Pubblicato il 12 marzo 2009 Data la particolare situazione di mercato che si sta attraversando, i bilanci delle imprese risentono fortemente dei vincoli sugli importi a rischio, per cui potrebbe risultare di particolare importanza individuare un meccanismo per la corretta rappresentazione delle perdite da iscrivere nelle poste contabili. In particolare, potrebbe essere molto utile l’intervento del legislatore tributario in materia di deducibilità delle perdite su crediti. La norma vuole che i crediti siano iscritti in bilancio fino a quando esistano validi diritti a esigerli dai clienti o dai terzi, ma sia secondo quanto previsto dai principi contabili nazionali che dagli Ias, gli stessi devono essere, a fine esercizio, soggetti a valutazione. La norma che regola nel nostro sistema fiscale la deducibilità della svalutazione dei crediti è quella contenuta nell’articolo 106 del Tuir. All’articolo 101, comma 5, invece, viene assimilato per presunzione alle perdite su crediti quelle verso debitori assoggettati a procedure concorsuali.

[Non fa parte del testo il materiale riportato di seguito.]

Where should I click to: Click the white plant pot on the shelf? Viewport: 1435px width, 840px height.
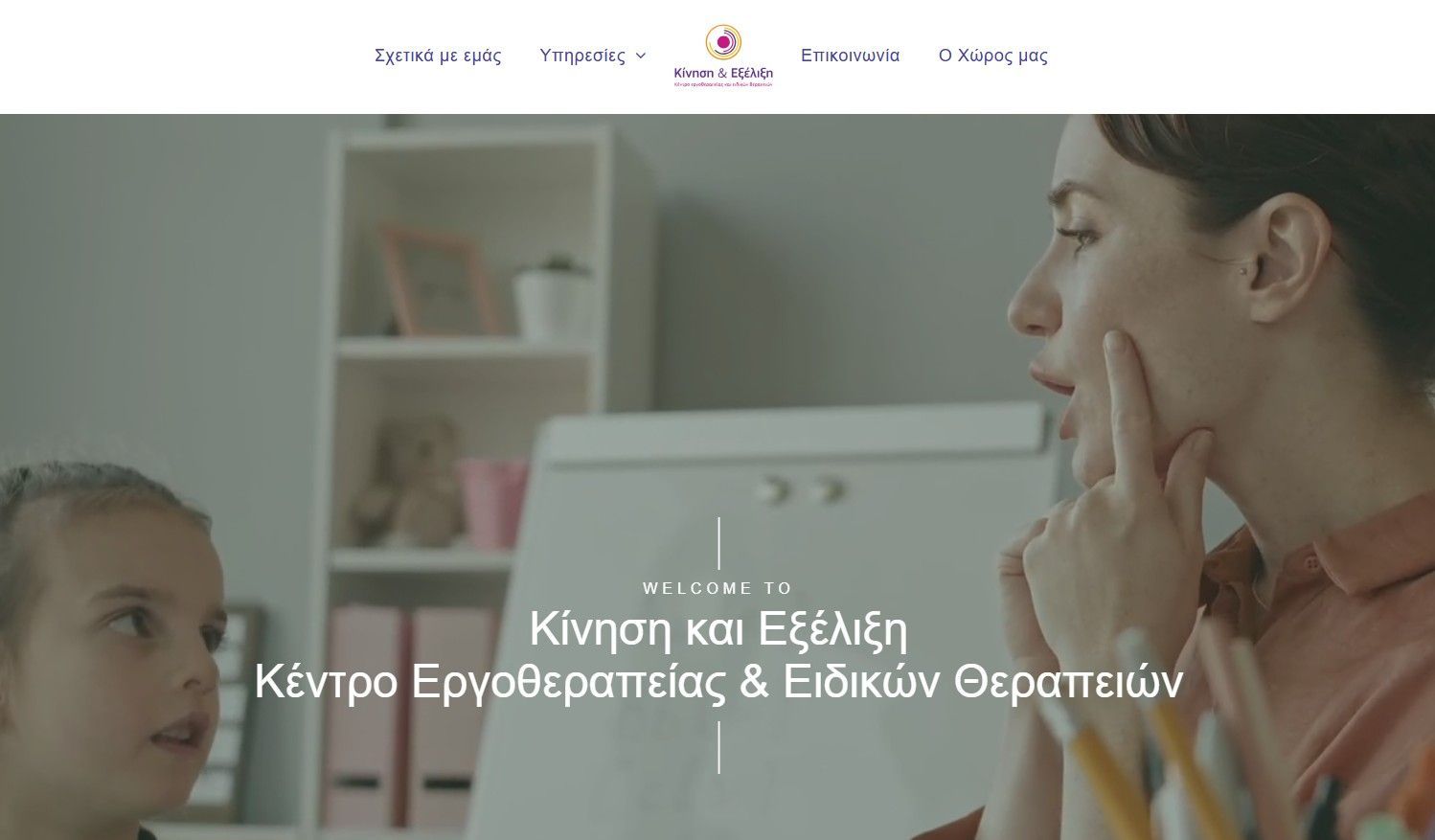point(552,300)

Sull’argomento è intervenuta anche l’Associazione italiana dei dottori commercialisti – norma di comportamento n. 172 – che enfatizza come l’imprenditore non sia obbligato a svalutare l’intero ammontare del credito se vantato nei confronti di debitori assoggettati a procedura concorsuale. La norma in oggetto, infatti, specifica che la svalutazione dell’ammontare del credito nell’esercizio in cui si apre la procedura concorsuale deve essere fatta non per l’intero ammontare, ma solo per la parte che si stima inesigibile. Di conseguenza, nel caso in cui un creditore nell’esercizio di apertura del fallimento del debitore non abbia azzerato il credito, ma lo abbia solo svalutato in parte, il Fisco non può contestare un vizio di competenza nella deduzione della perdita.